President Trump’s national security adviser has expressed bewilderment at the idea of Russia wanting to boost Trump in the 2020 election—apparently forgetting entirely about the Kremlin’s effort to sway the vote in 2016 and the president’s penchant for echoing Russian propaganda.
Instead, he dredged up a decades-old trip that Bernie Sanders took to Moscow.
“Well, there are these reports that they want Bernie Sanders to get elected president,” Robert O’Brien told ABC News’ This Week, according to a transcript. “That's no surprise. He honeymooned in Moscow.”
ADVERTISEMENT
“I haven't seen any intelligence that Russia is doing anything to attempt to get President Trump reelected,” O’Brien told George Stephanopoulos in the interview set to air Sunday. He said reports of an intelligence briefing where officials were told the Kremlin is trying to give Trump a helping hand in 2020 were a “non-story” and that he’d heard “from the briefers that that’s not what they intended the story to be.”
“So, look, who knows what happened over at the House and the Intelligence Committee, but I haven't seen any evidence that Russia is doing anything to attempt to get President Trump reelected,” he said.
O’Brien declined to respond directly when Stephanopoulos reminded him of recent reports that Russia tried to hack the Ukrainian gas company where Trump and his allies have claimed former vice president Joe Biden—the president’s potential opponent in the 2020 race—abused his power to cover up corruption implicating his son.
“Well, look, I'm not going to get into specific intelligence issues, but—with respect to Ukraine,” O’Brien said, going on to note that the “Russians and the Chinese and others like to sow disruption” in American politics.
As for Trump, O’Brien said he’d seen “zero intelligence” that Moscow has been trying to help him, insisting that it doesn’t “make any sense” that they would.
“Why would Russia want the president who has rebuilt the American military, who has given the Ukrainians lethal arms, javelin missiles and has sanctioned the Russians far more than any president in recent history, why would they want him reelected? I mean, that just doesn’t make common sense,” he said.

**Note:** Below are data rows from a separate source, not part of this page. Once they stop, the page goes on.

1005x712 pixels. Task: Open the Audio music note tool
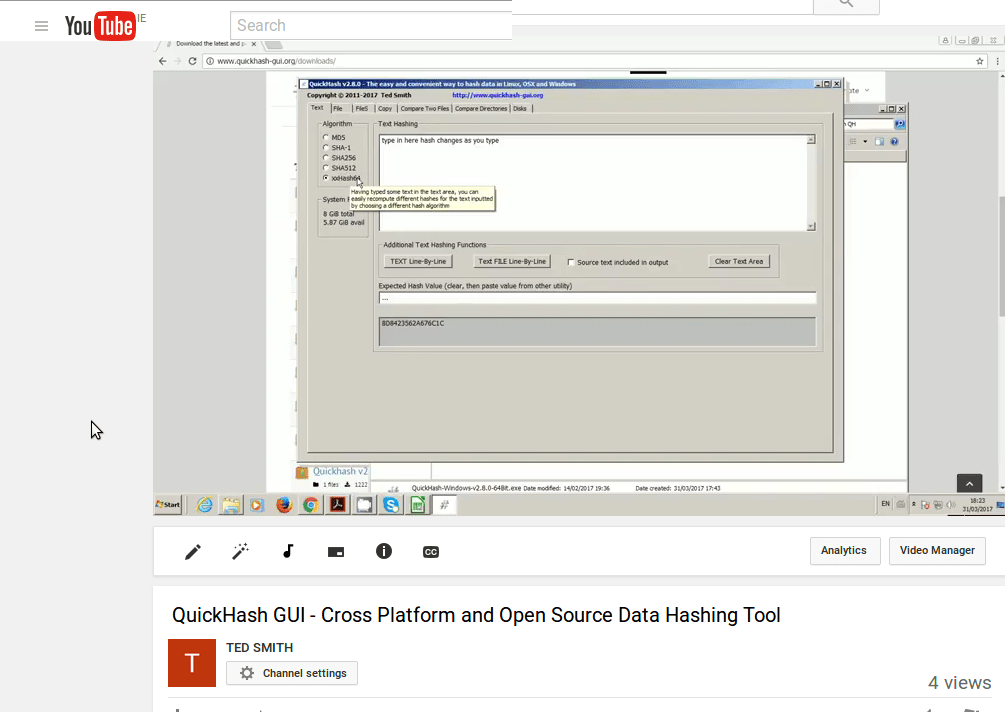pyautogui.click(x=288, y=550)
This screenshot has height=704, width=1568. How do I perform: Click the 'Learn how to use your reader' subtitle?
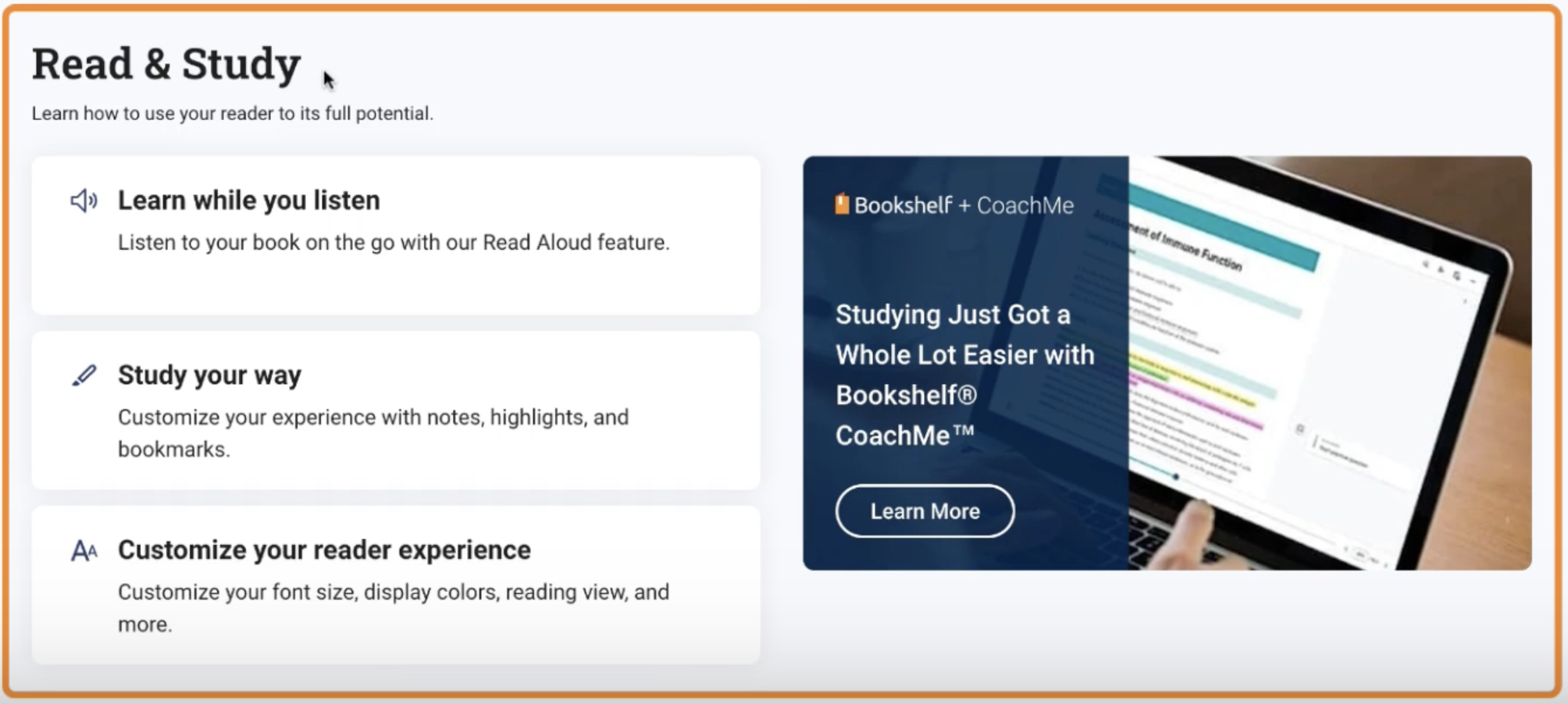click(x=232, y=114)
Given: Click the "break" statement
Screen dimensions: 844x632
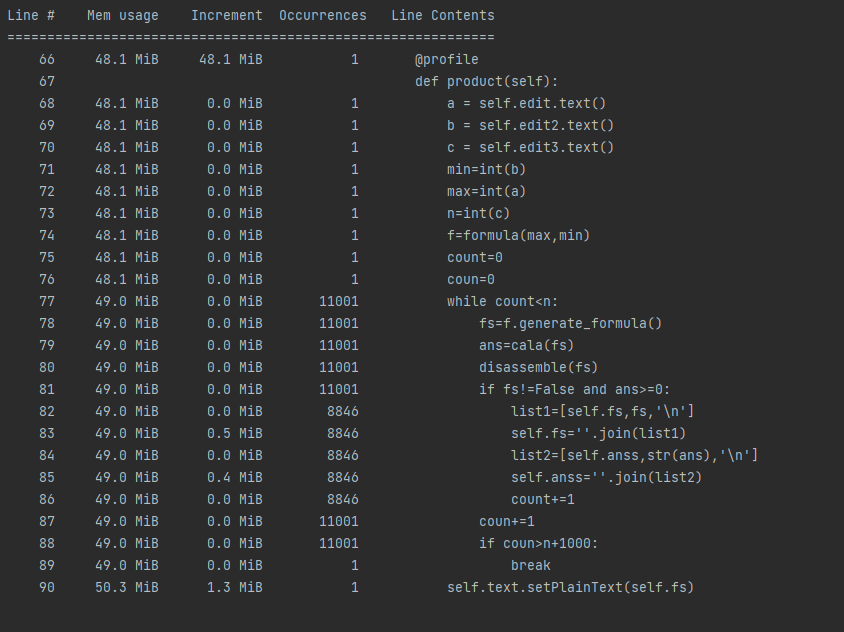Looking at the screenshot, I should coord(531,566).
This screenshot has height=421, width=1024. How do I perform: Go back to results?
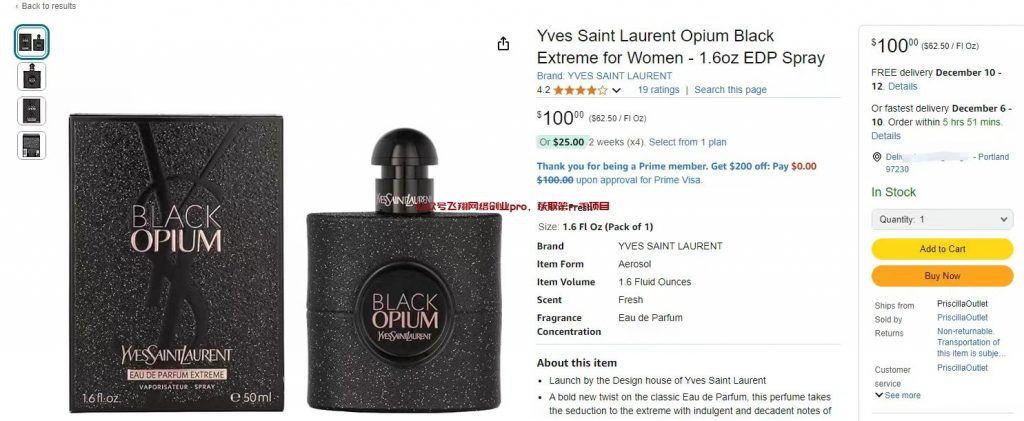click(x=46, y=6)
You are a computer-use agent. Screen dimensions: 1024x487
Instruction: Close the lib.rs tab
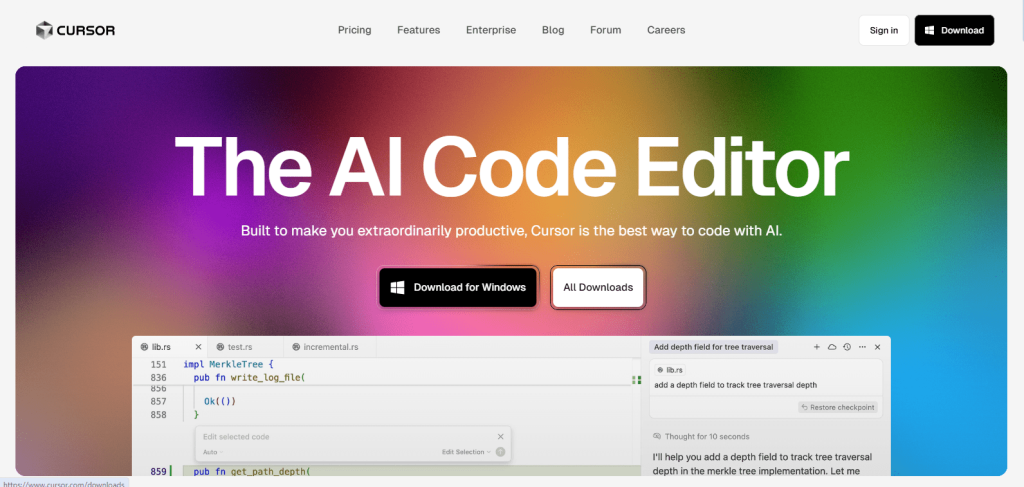[x=199, y=347]
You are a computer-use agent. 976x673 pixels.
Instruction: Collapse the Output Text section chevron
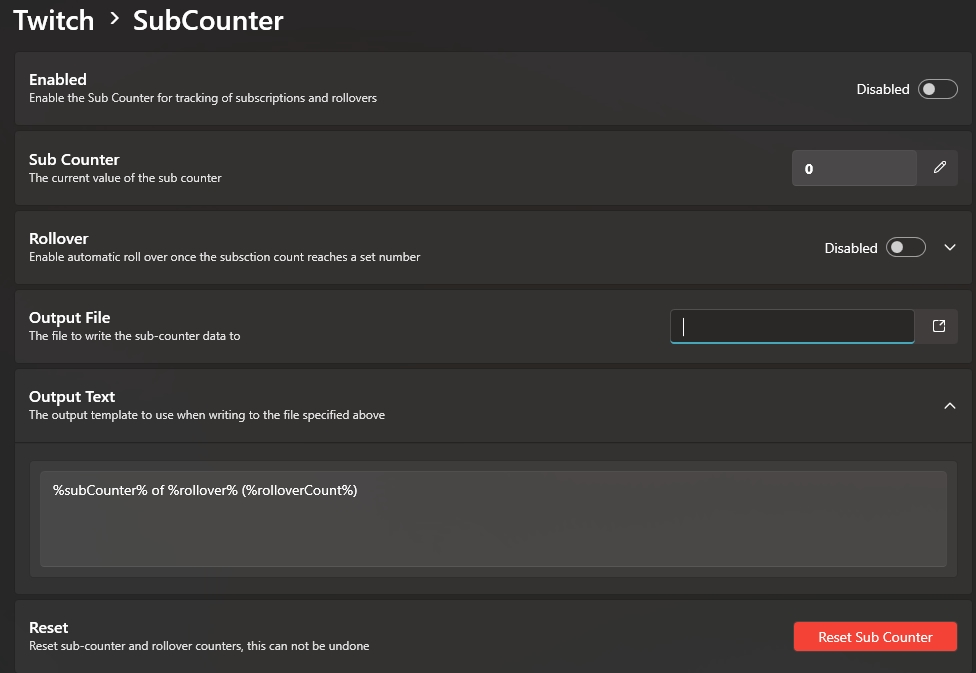(x=950, y=406)
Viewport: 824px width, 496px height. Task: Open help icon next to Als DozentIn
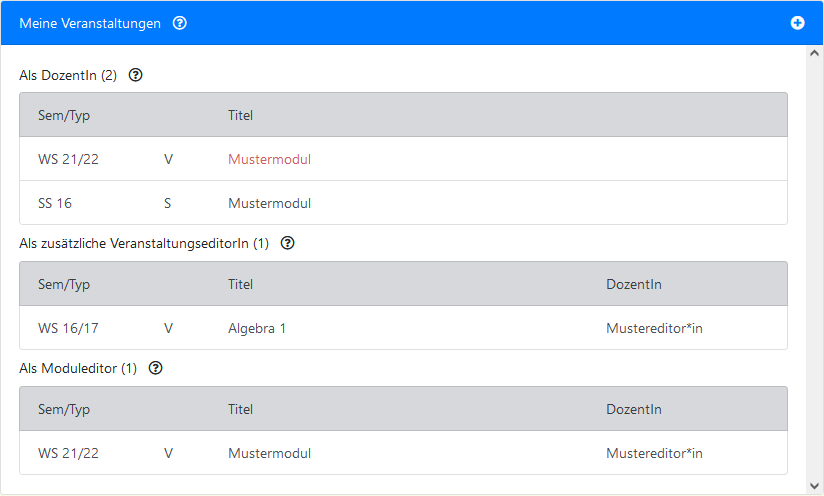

While distancing Trump from Russia, O’Brien made no mention of the 2016 election, after which more than a dozen Russian nationals and companies were indicted for a social-media effort to sway the vote towards Trump. Trump himself has continued to defy the U.S. intelligence community and cast doubt on Russia’s involvement in 2016 election interference, choosing instead to chase Kremlin-peddled conspiracy theories that Ukraine was actually to blame for election meddling.
O’Brien’s remarks come after reports surfaced this week that officials had been briefed on Russia continuing to try and help Trump by interfering in the 2020 election. One day after reports on that briefing broke, The Washington Post reported that Sanders’ campaign had also been warned about Russia trying to aid his presidential campaign. Trump and lawmakers on Capitol Hill were also said to be notified of Russia’s efforts to help the Democratic frontrunner.
The Sanders campaign has since tried to point the finger at the administration for the reports on the Russia briefing, specifically at Trump’s new acting intelligence chief, Richard Grenell.
Grenell, a Trump loyalist and the U.S. Ambassador to Germany, was tapped to take over the position after Trump reportedly blew up at then-Acting Director of Intelligence Joseph Maguire for allowing the briefing where an official said Russia was once again trying to help his campaign.